NFB NFB - 1 month ago 8
HTML Question

Extracting HTML results using XPath fail in Scrapy because content is loaded dynamically

Related to but different from a previous question of mine, Extracting p within h1 with Python/Scrapy, I've come across a situation where Scrapy (for Python) will not extract a span tag within an h4 tag.

Example HTML is:

<div class="event-specifics">
<div class="event-location">
<h3> Gourmet Matinee </h3>
<h4>
<span id="spanEventDetailPerformanceLocation">Knight Grove</span>
</h4>
</div>
</div>


I'm attempting to grab the text "Knight Grove" within the span tags. When using scrapy shell on the command line,

response.xpath('.//div[@class="event-location"]//span//text()').extract()


returns:

['Knight Grove']


And

response.xpath('.//div[@class="event-location"]/node()')
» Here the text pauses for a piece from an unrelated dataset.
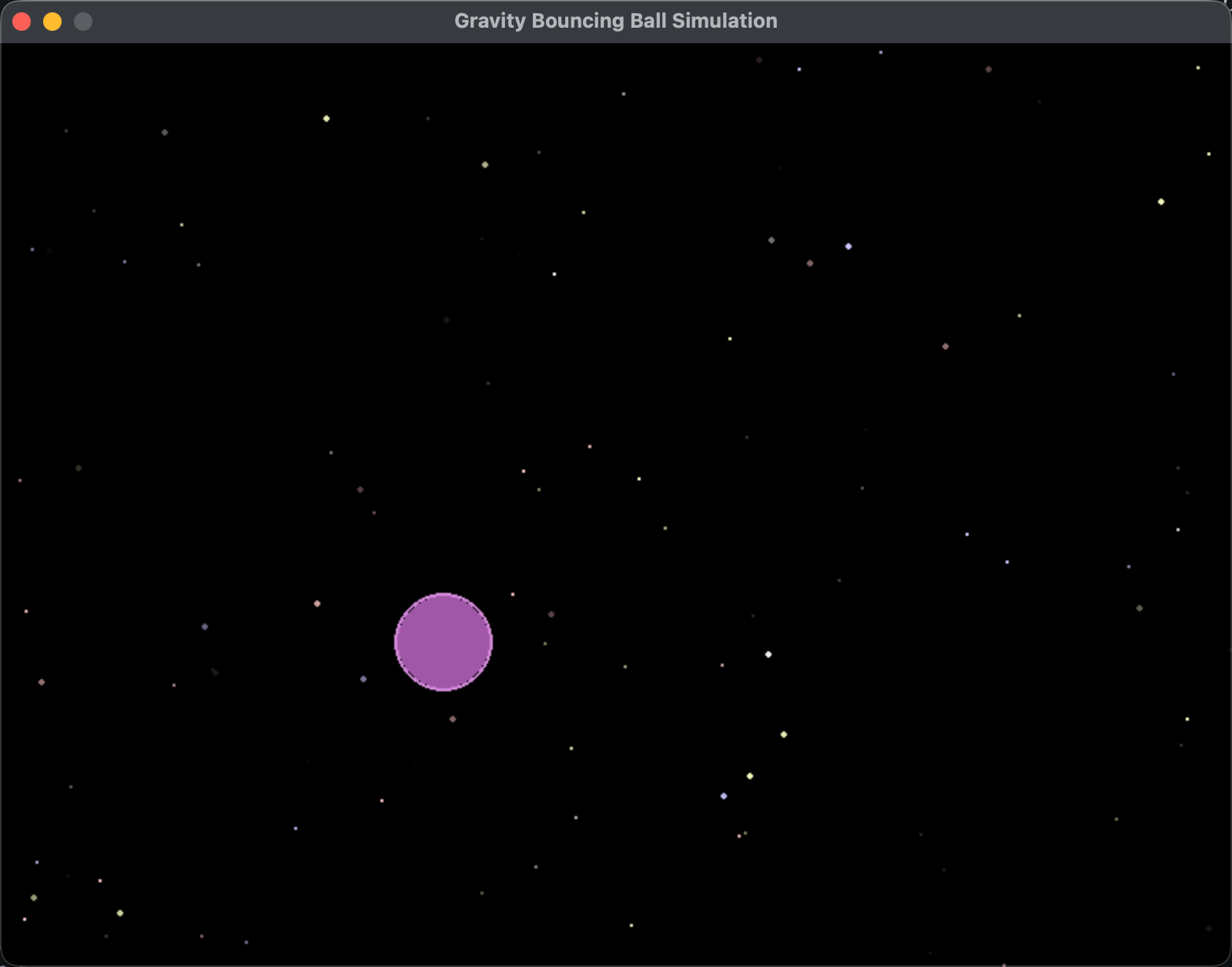Click the bright white star right of the ball
This screenshot has width=1232, height=967.
768,654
returns the entire node, viz:

['\n ', '<h3>\n Gourmet Matinee</h3>', '\n ', '<h4><span id="spanEventDetailPerformanceLocation"><p>Knight Grove</p></span></h4>', '\n ']
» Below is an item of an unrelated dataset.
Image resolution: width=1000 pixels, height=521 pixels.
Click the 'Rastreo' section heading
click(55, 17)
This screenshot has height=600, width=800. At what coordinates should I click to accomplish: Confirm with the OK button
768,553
BUT, when then same Xpath is run within a spider, nothing is returned. Take for instance the following spider code, written to scrape the page from which the above sample HTML was taken, https://www.clevelandorchestra.com/17-blossom--summer/1718-gourmet-matinees/2017-07-11-gourmet-matinee/. (Some of the code is removed since it doesn't relate to the question):

# -*- coding: utf-8 -*-
import scrapy
from scrapy.spiders import CrawlSpider, Rule
from scrapy.loader import ItemLoader
from concertscraper.items import Concert
from scrapy.contrib.loader import XPathItemLoader
from scrapy import Selector
from scrapy.http import XmlResponse

class ClevelandOrchestra(CrawlSpider):
name = 'clev2'
allowed_domains = ['clevelandorchestra.com']

start_urls = ['https://www.clevelandorchestra.com/']

rules = (
Rule(LinkExtractor(allow=''), callback='parse_item', follow=True),
)

def parse_item(self, response):
thisconcert = ItemLoader(item=Concert(), response=response)
for concert in response.xpath('.//div[@class="event-wrap"]'):

thisconcert.add_xpath('location','.//div[@class="event-location"]//span//text()')

return thisconcert.load_item()


This returns no item['location']. I've also tried:

thisconcert.add_xpath('location','.//div[@class="event-location"]/node()')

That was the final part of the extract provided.